Monday 6 December 2010

Fedal Wars continue

This article is a riposte to Zaid Noorsumar's article "Roger Federer Could Nip The 'Fedal'  Debate in the Bud at The Australian Open".

The article, while well written, takes off in the middle into predictions based on dubious or even unstated premises.

Rafael Nadal is now the world number one and has won three consecutive grand slam titles this year on three different surfaces. He is 24 and at the height of his physical powers. He has more slam titles than Federer at this age.

No one can foretell the future. Next year, Nadal may decide to go meditate under a bodhi tree. But this is not a prediction we can make based on current data.

If we look at current information and past trends, then as most superstars have their best years up to 27, the reasonable prediction we can make is that Nadal will dominate for the next three years.

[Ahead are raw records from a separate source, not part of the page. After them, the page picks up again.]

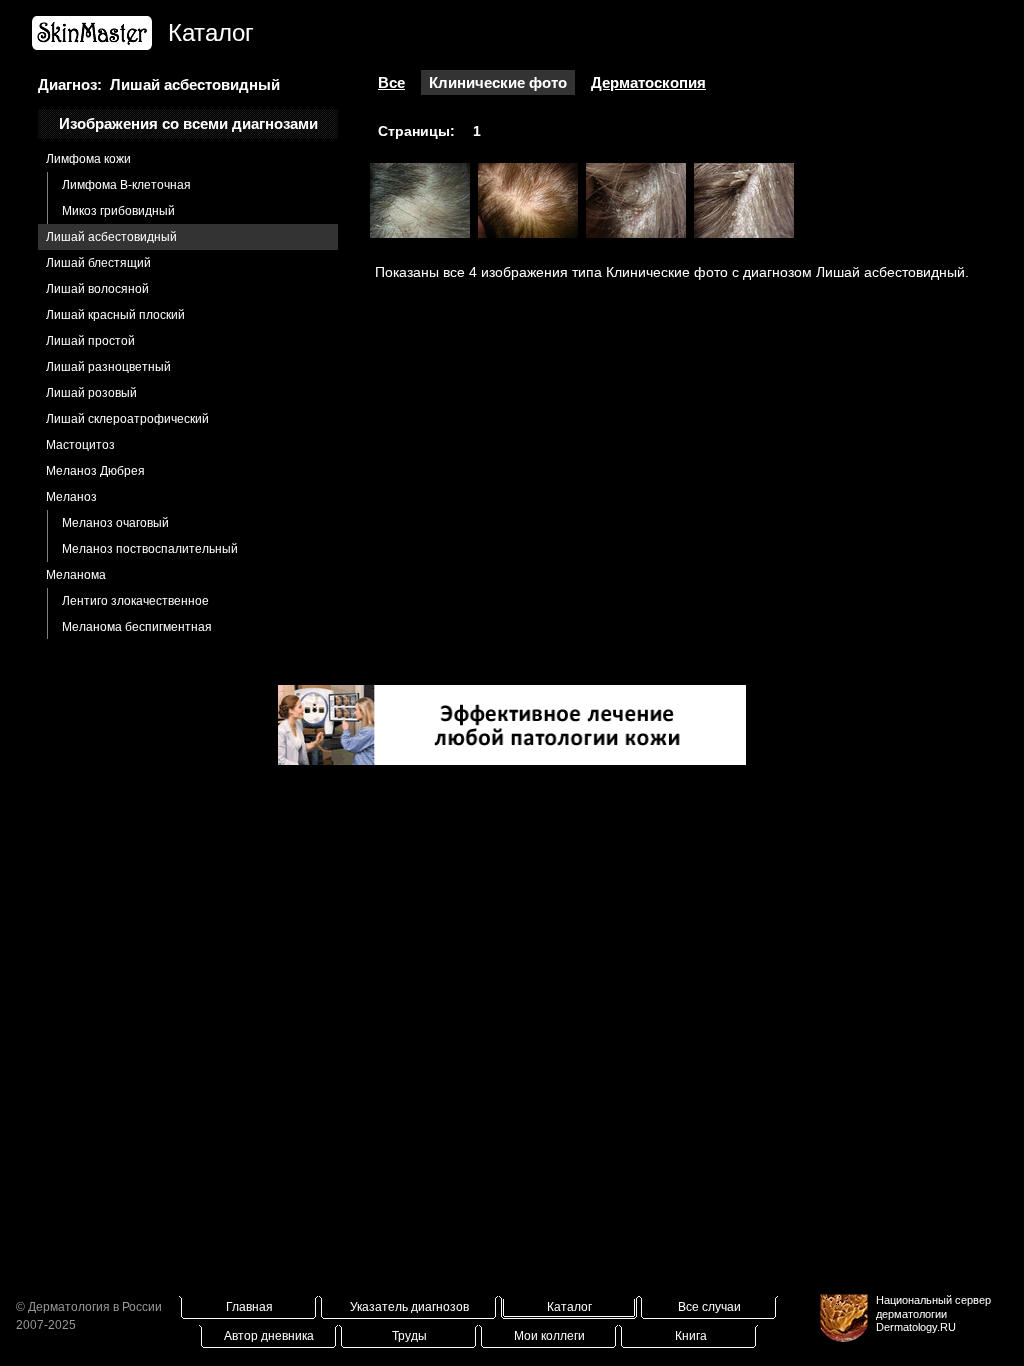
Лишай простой (90, 341)
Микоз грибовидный (118, 211)
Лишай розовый (91, 393)
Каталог (569, 1307)
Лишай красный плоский (115, 315)
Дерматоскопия (648, 82)
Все (391, 82)
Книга (691, 1336)
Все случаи (709, 1307)
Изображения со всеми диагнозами (188, 123)
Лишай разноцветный (108, 367)
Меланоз (71, 497)
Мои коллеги (549, 1336)
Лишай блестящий (98, 263)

This would be dominance in the sense that he will win more slams than the others and he will be number one. So he can be predicted to win six to eight slams in the next three years and it is likely that 40% would be at Roland Garros. There is nothing that could lead anybody to predict with confidence that his career will not last as long as Sampras' or Agassi's. 

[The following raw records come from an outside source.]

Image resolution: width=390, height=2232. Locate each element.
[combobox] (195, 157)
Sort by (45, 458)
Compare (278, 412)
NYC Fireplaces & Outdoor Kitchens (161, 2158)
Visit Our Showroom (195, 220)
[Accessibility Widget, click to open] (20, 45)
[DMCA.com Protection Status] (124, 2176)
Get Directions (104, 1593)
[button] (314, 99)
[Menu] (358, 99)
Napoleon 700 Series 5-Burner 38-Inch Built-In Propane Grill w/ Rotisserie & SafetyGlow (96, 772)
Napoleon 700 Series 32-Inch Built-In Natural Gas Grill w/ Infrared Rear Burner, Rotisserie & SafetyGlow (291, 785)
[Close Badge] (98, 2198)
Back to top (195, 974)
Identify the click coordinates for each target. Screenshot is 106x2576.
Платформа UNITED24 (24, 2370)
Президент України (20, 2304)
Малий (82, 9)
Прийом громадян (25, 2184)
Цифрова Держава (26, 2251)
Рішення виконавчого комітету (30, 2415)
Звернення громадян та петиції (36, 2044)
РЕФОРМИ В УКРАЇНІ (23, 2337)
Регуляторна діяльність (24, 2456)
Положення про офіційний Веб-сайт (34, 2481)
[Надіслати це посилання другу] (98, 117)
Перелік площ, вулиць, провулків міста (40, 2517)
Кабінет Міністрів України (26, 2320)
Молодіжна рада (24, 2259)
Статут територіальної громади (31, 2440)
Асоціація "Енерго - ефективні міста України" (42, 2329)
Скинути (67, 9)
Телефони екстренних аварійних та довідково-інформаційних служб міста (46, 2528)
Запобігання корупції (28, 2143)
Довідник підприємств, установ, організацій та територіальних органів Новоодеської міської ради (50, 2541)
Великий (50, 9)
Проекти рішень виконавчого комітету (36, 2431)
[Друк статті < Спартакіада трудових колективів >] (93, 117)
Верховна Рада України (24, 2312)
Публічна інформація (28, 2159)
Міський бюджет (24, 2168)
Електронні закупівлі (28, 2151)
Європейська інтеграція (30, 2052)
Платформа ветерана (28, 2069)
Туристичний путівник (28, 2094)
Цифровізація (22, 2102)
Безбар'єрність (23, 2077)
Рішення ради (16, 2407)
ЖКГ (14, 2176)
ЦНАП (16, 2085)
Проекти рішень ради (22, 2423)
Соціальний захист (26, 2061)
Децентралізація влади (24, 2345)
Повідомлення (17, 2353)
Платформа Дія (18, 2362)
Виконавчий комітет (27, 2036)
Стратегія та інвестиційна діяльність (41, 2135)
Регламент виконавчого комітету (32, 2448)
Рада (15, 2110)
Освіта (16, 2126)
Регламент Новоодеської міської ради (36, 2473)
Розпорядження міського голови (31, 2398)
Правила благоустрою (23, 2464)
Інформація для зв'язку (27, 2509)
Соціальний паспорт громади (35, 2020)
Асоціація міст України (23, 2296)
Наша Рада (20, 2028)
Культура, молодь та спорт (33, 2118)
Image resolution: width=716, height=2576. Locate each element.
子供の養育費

Should Federer win at the Australian Open 2011, would the " Fedal " debate be nipped in the bud even if Federer never won anything thereafter?

No, it will not silence the debate. If Federer is to be accepted as the best of this era, he would, as Sampras said, need to dominate Nadal i.e. have a positive head to head.

Zaid Noorsumer speculates that " we will remember Nadal as a thorn in Federer’s side......history will show that.... Nadal was only really the big Roland Garros maestro who could bully his way through any tournament but often fell short." 

There is no way anyone could think of Nadal as only really a Roland Garros maestro. Nadal has already extended his dominion to all the Grand Slam surfaces. Further, the days when Nadal could be viewed as just a thorn in Federer's side are long past. Nadal is already regarded as one of the greatest players in the history of tennis.

On the other hand, if Nadal were to win at the Australian Open, it may silence the debate. He would be the only male player after Laver to hold all four slam titles simultaneously. As Mark Hogdkinson said in The Telegraph after Nadal achieved the career slam, "there must be a chance that Federer may not even end up as the best player of the Noughties and this decade, too......In years to come, Federer could have the accolade of being seen as the second best player of the Rafael Nadal Era."